公司项目下一步要用到flink,花了一周还多的时间看了flink的文档(官网给的文档过于简单,刚开始搞,根据自己的需求写demo,api各种搜各种看,花的时间有点多,好在领导并没有怪罪,就像当初搭建微服务架构一样,万事开头难了,加油了),为接下来的项目开发做技术准备铺垫,对于常用的几个api写了几个小demo,在下面的讲解中分享给大家(主要是flink的用法格式),flink和storm的结构有些不同,刚开始搞这个可能会觉得生涩,熟悉了之后只能用两个字概括——好使。

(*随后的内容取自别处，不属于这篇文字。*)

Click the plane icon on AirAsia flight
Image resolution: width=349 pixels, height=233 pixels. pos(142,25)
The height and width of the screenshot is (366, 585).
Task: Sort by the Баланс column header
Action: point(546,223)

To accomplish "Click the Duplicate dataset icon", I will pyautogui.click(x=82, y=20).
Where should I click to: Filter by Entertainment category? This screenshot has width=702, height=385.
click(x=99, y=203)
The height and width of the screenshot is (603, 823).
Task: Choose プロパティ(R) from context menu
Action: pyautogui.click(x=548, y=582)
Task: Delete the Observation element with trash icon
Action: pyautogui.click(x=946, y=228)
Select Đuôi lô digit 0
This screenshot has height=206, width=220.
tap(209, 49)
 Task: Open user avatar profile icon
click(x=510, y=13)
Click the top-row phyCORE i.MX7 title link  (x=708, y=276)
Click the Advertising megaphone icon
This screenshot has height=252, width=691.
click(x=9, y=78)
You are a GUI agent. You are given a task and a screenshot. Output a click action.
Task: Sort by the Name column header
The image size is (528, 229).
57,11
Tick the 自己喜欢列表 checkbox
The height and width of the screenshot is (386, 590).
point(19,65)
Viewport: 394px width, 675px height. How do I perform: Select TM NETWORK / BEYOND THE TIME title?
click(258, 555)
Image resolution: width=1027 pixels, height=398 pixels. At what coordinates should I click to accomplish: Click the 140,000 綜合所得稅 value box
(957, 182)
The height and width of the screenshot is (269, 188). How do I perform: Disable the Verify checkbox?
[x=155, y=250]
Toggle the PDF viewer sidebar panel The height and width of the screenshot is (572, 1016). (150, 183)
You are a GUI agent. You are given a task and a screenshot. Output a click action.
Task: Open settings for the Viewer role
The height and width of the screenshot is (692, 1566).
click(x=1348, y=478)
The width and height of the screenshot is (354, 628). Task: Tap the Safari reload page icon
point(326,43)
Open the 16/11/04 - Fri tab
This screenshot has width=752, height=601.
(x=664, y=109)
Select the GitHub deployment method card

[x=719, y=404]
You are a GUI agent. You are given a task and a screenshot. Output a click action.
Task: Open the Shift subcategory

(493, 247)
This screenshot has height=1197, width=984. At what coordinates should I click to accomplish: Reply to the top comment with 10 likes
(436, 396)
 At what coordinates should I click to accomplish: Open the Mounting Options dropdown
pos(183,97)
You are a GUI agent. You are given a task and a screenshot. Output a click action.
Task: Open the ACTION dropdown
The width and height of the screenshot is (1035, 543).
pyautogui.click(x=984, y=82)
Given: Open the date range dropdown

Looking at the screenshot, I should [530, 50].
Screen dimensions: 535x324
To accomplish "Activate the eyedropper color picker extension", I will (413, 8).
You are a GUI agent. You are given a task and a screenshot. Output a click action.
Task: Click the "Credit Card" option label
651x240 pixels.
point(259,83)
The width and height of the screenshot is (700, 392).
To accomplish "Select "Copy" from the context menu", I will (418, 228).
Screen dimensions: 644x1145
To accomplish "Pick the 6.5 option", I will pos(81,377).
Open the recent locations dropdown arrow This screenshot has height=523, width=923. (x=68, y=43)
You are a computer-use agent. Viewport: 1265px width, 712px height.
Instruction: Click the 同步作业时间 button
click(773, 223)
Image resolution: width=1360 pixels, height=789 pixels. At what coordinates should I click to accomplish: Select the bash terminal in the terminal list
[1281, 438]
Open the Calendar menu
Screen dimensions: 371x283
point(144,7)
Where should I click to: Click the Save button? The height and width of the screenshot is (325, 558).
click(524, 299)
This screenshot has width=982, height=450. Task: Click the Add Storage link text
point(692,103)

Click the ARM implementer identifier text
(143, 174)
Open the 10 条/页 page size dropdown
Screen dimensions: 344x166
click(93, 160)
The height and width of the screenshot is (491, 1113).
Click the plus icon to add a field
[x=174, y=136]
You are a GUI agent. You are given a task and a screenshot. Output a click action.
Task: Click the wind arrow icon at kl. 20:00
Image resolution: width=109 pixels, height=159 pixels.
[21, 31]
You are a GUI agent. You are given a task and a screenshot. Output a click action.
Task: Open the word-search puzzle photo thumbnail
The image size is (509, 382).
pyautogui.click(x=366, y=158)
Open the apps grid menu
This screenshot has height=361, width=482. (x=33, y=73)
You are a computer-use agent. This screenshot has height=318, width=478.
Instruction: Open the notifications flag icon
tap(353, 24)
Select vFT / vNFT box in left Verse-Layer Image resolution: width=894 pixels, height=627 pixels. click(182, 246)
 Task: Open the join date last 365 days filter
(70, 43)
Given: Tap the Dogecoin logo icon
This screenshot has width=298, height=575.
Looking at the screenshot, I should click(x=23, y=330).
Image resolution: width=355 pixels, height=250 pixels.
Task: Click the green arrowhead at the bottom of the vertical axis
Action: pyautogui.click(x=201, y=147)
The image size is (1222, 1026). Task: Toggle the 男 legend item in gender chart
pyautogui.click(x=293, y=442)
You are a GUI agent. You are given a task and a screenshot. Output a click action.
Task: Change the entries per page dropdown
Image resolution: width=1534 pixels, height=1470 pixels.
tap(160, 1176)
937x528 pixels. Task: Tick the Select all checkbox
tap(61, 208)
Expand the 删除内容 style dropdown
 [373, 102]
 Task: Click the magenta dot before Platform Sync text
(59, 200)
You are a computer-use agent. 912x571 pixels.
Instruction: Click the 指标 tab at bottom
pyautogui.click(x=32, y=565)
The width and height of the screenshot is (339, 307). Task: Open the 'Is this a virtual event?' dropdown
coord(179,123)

首先讲解几个概念(函数只提理解,用法在官网文档中十分清楚明白,知识点只讲重点理解):
ReductionFuction:tuple=>tuple 通常在接收到数据源传来的数据时对数据进行简单的格式化
MapFunction:String=>tuple 在对数据流进行操作时,对流进行格式化
FlatMapFunction(拆流):String=>SomeThing 同上
Watermark水位线:通常处理含有事件事件的数据,Watermark触发的规则:当该条数据的EventTime<新数据的Watertime时,触发窗口的聚合
窗口分配器WindowAssinger:这里只列举AssignerWithPeriodicWatermark的实现,这个用的很多
public static class SessionTimeExtract implements AssignerWithPeriodicWatermarks<Order> {
private final Long maxOutOfOrderness = 3500L;
private Long currentMaxTimestamp = 0L;
private SimpleDateFormat format = new SimpleDateFormat("yyyy-MM-dd HH:mm:ss");
@Nullable
@Override
public Watermark getCurrentWatermark() {
return new Watermark(currentMaxTimestamp - maxOutOfOrderness);
}
@Override
public long extractTimestamp(Order order, long l) {
long timestamp = order.rowtime;
currentMaxTimestamp = Math.max(timestamp, currentMaxTimestamp);
return timestamp;
}
}
这里定义maxOutOfOrderness乱序时间为3.5秒,两个实现的函数,extractTimestamp()提取数据流中的事件时间,getCurrentWatermark(),根据计算获取当前时间的水位线。
窗口Window:
如果大家用no-sql数据库例如mongodb、elasticsearch比较多的话,那么对聚合一定不陌生。而flink中的窗口和非关系数据库中的聚合十分的相近。在flink中常用的窗口有TumbleWindow、SlidingWindow、sessionWindow。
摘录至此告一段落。